Kusama has received many awards, including the Asahi Prize (2001); Ordre des Arts et des Lettres (2003); the National Lifetime Achievement Award from the Order of the Rising Sun (2006); and a Lifetime Achievement Award from the Women’s Caucus for Art. In October 2006, Kusama became the first Japanese woman to receive the Praemium Imperiale, one of Japan’s highest honors for internationally recognized artists. She received the Person of Cultural Merit in 2009 and Ango awards in 2014. Kusama was also recognized as one of the Asia Game Changer awardees in 2023 by Asia Society for her actions that strengthened the bonds between Asia and the world.

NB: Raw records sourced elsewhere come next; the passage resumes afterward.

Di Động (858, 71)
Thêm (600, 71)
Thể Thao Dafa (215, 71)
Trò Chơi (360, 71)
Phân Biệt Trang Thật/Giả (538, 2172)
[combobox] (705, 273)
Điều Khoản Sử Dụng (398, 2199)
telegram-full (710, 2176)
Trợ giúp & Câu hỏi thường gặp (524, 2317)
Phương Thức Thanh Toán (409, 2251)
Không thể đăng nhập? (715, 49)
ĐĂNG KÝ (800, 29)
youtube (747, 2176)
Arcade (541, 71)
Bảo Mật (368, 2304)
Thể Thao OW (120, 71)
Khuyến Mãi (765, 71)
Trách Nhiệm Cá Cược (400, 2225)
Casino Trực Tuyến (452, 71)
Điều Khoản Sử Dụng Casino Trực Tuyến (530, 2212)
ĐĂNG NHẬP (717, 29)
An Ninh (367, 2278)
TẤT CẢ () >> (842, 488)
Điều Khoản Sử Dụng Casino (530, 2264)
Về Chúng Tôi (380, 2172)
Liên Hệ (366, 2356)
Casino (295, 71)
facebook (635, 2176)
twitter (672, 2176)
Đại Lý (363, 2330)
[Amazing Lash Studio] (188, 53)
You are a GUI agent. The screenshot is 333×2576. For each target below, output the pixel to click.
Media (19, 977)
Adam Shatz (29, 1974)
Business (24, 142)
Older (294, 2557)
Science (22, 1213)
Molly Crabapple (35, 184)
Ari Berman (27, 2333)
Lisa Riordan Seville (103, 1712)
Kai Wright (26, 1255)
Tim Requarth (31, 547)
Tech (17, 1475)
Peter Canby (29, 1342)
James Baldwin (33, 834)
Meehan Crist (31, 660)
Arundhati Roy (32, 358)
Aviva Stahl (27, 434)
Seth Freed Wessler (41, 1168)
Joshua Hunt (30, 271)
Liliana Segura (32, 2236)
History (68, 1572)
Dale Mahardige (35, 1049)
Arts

Kusama’s work has performed strongly at auction: top prices for her work are for paintings from the late 1950s and early 1960s. As of 2012, her work has the highest turnover of any living woman artist. In November 2008, Christie’s, New York sold a 1959 white Infinity Net painting formerly owned by Donald Judd (1928 – 1994), No. 2, for US$5.1 million, then a record for a living female artist. Her Flame of Life – Dedicated to Tu-Fu (Du-Fu) sold for US$960,000 at Art Basel/Hong Kong in May 2013, the highest price paid at the show. Kusama became the most expensive living female artist at auction when White No. 28 (1960) from her signature Infinity Nets series sold for $7.1 million at a 2014 Christie’s auction. In 2015, the website Artsy named Kusama one of its top 10 living artists of the year, and according to Hanna Schouwink of David Zwirner Gallery, speaking in 2018, Kusama is ‘officially the world’s most successful living artist’.